As detailed in Section 3 of the PDS – Terms and Conditions and also in the Terms of Business, an underlying financial product may be placed in a trading halt on the relevant exchange in various circumstances. Additionally, it may be suspended or delisted in certain circumstances. Ava may, in its absolute discretion, cancel your order in respect of a CFD transaction which has not yet been opened, or close any open CFD, where the underlying financial product is the subject of a trading halt, suspension or delisting.

If the CFD is over a security which ceases to be quoted on the Exchange or is suspended from quotation for 5 consecutive Business Days on that exchange, we may elect to close the CFD, rather than change the margin requirements or re-price the position. When you place an order for a CFD with us, it is likely that we will place a corresponding order to purchase or sell the relevant product to hedge our market risk. Ava has the discretion as to when and if it will accept an order. Without limiting this discretion, it is likely that we will elect not to accept an order in circumstances where our corresponding order cannot be filled.
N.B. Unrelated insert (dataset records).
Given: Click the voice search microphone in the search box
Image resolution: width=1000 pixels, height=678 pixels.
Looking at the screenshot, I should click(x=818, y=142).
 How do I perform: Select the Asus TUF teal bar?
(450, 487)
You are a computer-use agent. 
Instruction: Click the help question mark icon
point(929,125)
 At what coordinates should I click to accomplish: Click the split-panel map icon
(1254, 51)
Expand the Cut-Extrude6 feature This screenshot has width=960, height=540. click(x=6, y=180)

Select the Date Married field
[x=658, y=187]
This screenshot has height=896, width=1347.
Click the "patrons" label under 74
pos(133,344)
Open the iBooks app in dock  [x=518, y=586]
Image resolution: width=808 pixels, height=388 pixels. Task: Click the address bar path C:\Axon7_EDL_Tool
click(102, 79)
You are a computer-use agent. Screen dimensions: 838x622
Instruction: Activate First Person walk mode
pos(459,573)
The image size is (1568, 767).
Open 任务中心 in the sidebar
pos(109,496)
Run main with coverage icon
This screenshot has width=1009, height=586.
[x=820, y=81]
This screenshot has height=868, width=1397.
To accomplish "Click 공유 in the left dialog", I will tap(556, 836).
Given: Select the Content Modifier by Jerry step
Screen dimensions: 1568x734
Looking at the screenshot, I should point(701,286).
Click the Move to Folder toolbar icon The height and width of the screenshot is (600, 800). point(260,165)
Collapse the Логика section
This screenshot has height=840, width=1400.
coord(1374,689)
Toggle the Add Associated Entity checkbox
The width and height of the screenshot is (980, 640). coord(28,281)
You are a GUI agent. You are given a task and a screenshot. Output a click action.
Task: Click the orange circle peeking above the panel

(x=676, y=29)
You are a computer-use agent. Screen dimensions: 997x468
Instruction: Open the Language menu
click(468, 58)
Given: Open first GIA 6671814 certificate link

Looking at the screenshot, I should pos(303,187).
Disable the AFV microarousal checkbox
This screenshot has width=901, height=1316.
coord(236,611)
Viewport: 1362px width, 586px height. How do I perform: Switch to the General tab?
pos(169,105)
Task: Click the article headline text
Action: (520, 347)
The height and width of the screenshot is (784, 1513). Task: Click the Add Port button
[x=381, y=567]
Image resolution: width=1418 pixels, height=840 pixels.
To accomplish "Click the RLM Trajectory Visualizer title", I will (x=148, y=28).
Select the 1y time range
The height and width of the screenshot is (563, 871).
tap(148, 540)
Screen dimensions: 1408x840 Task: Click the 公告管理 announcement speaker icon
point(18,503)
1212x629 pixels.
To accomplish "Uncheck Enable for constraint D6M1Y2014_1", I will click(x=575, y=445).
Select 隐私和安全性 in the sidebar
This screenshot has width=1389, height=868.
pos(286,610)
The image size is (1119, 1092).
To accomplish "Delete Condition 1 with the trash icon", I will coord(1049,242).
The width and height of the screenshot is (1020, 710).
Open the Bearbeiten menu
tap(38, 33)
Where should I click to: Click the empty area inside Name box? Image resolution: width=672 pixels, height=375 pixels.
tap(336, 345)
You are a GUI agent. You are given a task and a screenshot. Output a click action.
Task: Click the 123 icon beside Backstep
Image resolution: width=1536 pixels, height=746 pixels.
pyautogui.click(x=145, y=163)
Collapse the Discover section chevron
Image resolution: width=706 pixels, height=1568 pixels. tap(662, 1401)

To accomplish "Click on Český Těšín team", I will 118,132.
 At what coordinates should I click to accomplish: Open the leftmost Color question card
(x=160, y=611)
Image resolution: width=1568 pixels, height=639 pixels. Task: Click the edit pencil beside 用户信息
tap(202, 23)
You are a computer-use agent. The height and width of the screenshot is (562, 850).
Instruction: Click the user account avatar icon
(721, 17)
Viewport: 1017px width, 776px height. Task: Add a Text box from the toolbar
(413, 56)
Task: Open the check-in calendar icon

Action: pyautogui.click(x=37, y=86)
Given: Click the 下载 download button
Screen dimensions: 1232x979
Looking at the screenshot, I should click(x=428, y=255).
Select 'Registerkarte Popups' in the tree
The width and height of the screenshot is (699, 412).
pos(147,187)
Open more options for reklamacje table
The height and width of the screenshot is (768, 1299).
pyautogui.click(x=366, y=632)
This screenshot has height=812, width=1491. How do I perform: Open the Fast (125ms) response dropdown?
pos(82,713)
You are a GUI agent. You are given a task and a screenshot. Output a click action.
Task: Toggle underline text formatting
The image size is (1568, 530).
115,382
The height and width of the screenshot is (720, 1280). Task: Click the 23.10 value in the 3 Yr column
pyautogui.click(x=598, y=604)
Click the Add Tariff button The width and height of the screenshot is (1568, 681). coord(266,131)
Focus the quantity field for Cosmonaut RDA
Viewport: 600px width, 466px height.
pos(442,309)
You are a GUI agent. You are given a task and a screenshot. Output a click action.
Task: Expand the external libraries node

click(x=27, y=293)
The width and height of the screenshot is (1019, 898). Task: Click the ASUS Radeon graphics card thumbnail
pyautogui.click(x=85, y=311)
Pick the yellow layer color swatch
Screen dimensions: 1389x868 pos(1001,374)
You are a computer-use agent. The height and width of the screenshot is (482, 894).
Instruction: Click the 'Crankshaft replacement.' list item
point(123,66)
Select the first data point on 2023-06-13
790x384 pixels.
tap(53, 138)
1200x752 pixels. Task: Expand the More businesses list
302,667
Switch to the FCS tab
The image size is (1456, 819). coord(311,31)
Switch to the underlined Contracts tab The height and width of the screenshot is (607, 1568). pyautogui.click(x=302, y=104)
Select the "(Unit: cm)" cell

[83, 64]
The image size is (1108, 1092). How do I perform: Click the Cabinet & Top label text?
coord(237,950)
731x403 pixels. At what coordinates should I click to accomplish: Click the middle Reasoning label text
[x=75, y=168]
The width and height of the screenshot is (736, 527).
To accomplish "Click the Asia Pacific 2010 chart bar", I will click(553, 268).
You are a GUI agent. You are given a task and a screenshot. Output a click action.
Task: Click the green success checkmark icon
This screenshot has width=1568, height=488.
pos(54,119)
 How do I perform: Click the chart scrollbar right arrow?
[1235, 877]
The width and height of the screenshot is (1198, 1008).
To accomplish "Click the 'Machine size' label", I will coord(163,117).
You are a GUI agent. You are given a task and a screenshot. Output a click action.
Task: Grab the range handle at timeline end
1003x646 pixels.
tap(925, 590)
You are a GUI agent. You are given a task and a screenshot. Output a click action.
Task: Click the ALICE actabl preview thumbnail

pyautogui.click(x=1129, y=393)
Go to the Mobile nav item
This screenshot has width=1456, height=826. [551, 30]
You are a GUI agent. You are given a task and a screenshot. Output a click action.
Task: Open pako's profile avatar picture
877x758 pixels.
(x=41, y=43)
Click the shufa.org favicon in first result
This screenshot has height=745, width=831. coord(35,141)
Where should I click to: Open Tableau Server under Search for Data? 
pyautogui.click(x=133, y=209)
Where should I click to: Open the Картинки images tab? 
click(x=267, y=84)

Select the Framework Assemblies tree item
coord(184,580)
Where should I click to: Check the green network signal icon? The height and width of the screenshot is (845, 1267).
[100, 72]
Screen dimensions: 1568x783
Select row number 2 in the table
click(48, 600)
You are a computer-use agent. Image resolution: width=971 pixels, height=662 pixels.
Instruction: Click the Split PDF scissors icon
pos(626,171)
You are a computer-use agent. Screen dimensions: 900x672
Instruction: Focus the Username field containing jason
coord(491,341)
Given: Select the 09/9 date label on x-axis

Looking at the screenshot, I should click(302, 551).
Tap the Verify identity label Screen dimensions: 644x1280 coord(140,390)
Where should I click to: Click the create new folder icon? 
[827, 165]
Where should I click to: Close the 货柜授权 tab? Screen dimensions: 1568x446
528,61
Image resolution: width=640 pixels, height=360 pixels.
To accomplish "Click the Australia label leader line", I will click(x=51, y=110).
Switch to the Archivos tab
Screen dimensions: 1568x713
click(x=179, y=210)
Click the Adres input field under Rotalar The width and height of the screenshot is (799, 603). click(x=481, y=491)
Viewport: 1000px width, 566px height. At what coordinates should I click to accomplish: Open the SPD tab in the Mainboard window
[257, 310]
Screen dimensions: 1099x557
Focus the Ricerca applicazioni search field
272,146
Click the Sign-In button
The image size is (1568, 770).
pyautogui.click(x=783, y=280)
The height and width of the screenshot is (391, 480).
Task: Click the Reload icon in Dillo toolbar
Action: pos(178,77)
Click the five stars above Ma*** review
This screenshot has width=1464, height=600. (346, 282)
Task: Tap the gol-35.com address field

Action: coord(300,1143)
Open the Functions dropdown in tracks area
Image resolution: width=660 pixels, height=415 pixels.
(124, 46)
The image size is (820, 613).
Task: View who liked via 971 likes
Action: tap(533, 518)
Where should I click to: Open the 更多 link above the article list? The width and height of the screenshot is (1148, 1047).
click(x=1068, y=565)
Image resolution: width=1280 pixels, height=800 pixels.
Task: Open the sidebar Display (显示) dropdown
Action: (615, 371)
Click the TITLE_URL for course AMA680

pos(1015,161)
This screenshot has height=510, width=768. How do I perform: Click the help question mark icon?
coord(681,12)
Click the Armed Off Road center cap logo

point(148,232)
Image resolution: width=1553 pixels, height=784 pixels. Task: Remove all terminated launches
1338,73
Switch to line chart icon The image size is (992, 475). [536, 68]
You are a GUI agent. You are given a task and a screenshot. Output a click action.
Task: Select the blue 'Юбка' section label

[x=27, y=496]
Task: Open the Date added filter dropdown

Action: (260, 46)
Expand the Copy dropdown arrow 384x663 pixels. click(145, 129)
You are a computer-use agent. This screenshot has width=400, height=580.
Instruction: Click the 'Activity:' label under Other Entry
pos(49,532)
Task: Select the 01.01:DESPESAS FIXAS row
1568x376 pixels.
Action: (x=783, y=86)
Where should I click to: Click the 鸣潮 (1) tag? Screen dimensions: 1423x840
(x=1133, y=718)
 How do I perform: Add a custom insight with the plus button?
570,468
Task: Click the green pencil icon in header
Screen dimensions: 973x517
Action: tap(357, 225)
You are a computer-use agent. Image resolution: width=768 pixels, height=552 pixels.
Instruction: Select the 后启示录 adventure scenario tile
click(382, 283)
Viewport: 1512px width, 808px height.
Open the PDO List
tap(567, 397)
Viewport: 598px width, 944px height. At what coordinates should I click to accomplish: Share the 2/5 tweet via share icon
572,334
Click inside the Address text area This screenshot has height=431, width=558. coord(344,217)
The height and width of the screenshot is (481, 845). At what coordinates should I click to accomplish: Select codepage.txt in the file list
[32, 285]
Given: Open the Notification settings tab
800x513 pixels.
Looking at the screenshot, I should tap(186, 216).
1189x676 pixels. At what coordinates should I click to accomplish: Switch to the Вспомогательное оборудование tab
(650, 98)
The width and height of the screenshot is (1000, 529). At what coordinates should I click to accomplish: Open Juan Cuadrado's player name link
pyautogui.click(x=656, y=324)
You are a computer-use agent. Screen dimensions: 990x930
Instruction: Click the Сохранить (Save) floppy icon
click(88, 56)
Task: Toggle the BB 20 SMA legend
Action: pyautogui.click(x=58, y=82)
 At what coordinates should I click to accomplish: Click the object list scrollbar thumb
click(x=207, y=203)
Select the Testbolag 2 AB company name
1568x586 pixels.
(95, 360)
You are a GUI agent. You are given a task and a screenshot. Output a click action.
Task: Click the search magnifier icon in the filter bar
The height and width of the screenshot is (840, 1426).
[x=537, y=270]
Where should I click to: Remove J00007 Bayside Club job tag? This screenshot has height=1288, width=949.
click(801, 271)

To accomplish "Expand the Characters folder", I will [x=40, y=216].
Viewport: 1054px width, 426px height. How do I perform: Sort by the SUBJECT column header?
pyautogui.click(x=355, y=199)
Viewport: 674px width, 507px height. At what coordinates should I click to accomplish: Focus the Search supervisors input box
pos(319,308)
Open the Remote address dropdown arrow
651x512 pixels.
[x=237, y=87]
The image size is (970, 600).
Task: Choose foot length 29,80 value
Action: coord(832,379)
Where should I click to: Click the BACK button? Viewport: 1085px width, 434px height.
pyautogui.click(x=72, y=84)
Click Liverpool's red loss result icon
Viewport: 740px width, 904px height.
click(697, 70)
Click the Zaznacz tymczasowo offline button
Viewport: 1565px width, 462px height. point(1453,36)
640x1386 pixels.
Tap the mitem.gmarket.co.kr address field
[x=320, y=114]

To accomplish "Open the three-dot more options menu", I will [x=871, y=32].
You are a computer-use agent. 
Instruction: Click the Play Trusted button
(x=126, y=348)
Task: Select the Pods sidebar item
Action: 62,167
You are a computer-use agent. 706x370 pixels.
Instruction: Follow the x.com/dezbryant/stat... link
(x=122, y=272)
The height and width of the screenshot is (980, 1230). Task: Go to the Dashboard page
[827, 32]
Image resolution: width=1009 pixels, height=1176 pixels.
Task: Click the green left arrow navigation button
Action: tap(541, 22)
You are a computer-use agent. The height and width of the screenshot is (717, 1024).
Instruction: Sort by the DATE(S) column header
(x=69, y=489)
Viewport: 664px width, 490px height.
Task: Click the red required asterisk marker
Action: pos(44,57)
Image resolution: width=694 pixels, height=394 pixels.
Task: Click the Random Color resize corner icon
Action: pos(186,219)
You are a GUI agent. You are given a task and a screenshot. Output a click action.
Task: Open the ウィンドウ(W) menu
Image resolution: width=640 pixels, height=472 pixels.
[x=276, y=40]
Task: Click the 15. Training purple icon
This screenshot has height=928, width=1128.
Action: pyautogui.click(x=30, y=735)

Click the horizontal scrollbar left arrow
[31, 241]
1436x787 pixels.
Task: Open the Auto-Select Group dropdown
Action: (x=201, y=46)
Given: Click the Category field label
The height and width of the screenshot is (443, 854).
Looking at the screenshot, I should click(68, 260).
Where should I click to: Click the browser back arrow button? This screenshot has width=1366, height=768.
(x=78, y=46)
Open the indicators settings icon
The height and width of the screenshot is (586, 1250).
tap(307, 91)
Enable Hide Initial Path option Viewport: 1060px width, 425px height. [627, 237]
Accordingly, Ava may at any time determine, in our absolute discretion, that we will not permit the entry into CFDs over one or more underlying financial products.

Benchmark 7: Margin Calls

Ava seeks to provide you with timely and sufficient notice of margin calls, to facilitate your ability to meet them. However, please note that certain market conditions or events may trigger extreme volatility, requiring urgent funds to be applied to retain your open positions. Please note that all margin calls will be communicated to you via the trading platform and it is your obligation to ensure you are always available to receive and action such margin calls when you have open positions with us. However, we reserve our full rights to immediately close positions in relation to which margin calls have not been met, in order to protect against exposure to further losses in the positions. We reiterate that trading in CFD and Margin FX products carries a high level of risk and returns are volatile. The risk of loss in trading can be substantial, and you can incur losses in excess of the capital you have invested. Accordingly, you should only trade with risk capital ie money you can afford to lose, and which is excess to your financial needs/obligations.